Date: 2026-03-27 Status: Accepted

Context

JustificationVisitor<R> (ADR-0008) enables consumers to traverse the compiled model without coupling to its internals. Several kinds of consumers implement this interface:

  • Exporters — serialise a model to a target format (e.g. .jd text, GraphViz DOT, JSON).
  • Validators / linters — inspect a model and accumulate diagnostic messages.
  • Transformers — produce a new model or derived data structure.

The question is where these implementations should live. Two placements were considered:

  • jpipe-compiler — co-locate visitor implementations with the compilation pipeline steps that invoke them. Convenient when a visitor is only ever used inside a Transformation step.
  • jpipe-model — place visitor implementations alongside the model types and the JustificationVisitor interface they implement.

Keeping everything in jpipe-compiler creates an unnecessary coupling: any tool, plugin, or test suite that wants to pretty-print or validate a model must take a full dependency on the compiler module, even though the logic in question operates exclusively on model types and has no compile-pipeline concerns.

Decision

Visitor implementations that operate solely on model types are placed in the jpipe-model module, under the ca.mcscert.jpipe.visitor package (alongside JustificationVisitor).

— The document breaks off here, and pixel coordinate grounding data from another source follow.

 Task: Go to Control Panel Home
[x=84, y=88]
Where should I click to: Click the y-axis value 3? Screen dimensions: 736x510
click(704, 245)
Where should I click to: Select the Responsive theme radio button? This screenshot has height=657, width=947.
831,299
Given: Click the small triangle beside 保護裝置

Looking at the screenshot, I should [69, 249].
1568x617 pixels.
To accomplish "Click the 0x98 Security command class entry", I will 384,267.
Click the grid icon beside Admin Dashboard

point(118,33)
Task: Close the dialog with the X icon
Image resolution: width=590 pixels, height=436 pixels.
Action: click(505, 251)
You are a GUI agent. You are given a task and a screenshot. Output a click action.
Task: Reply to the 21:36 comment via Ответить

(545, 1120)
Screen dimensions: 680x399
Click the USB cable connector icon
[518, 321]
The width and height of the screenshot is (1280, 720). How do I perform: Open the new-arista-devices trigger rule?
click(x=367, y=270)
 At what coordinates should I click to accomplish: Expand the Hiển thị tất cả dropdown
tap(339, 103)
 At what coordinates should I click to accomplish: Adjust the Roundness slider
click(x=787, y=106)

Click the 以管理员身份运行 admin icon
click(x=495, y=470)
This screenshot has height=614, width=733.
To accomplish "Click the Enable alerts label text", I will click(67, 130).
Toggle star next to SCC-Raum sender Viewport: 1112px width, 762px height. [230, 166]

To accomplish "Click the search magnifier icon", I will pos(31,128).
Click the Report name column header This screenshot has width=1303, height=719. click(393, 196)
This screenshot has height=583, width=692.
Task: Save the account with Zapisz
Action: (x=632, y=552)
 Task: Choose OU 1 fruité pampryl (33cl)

A Transformation step in jpipe-compiler that wants to use such a visitor simply instantiates it and calls its public API; the step acts as glue between the pipeline and the visitor, not as the host of the traversal logic.

A visitor belongs in jpipe-model if and only if its entire implementation references only types from jpipe-model. If a visitor needs pipeline types (CompilationContext, Diagnostic, etc.) it may live in jpipe-compiler.

Rationale

  • A model exporter such as one that renders a Unit back to .jd syntax is useful anywhere a Unit is available — in tests, in external tools, in a language server — none of which should need the compiler on their classpath.
  • The jpipe-model module already owns JustificationVisitor and all the types a model visitor references; placing implementations there keeps cohesion high and avoids a dependency inversion.
  • The compiler step that invokes the visitor remains thin: its run method instantiates the visitor, calls its entry point, and returns the result. The separation makes both the visitor and the step independently testable.

Consequences

  • New exporters or inspectors that work purely on the model are added to jpipe-model (ca.mcscert.jpipe.visitor), not to jpipe-compiler.
  • The corresponding Transformation or Checker step in jpipe-compiler is a one-method wrapper that delegates to the visitor.
  • If a visitor grows a dependency on compiler-only types, it should be moved (or split) into jpipe-compiler. The rule is about actual dependencies, not intent.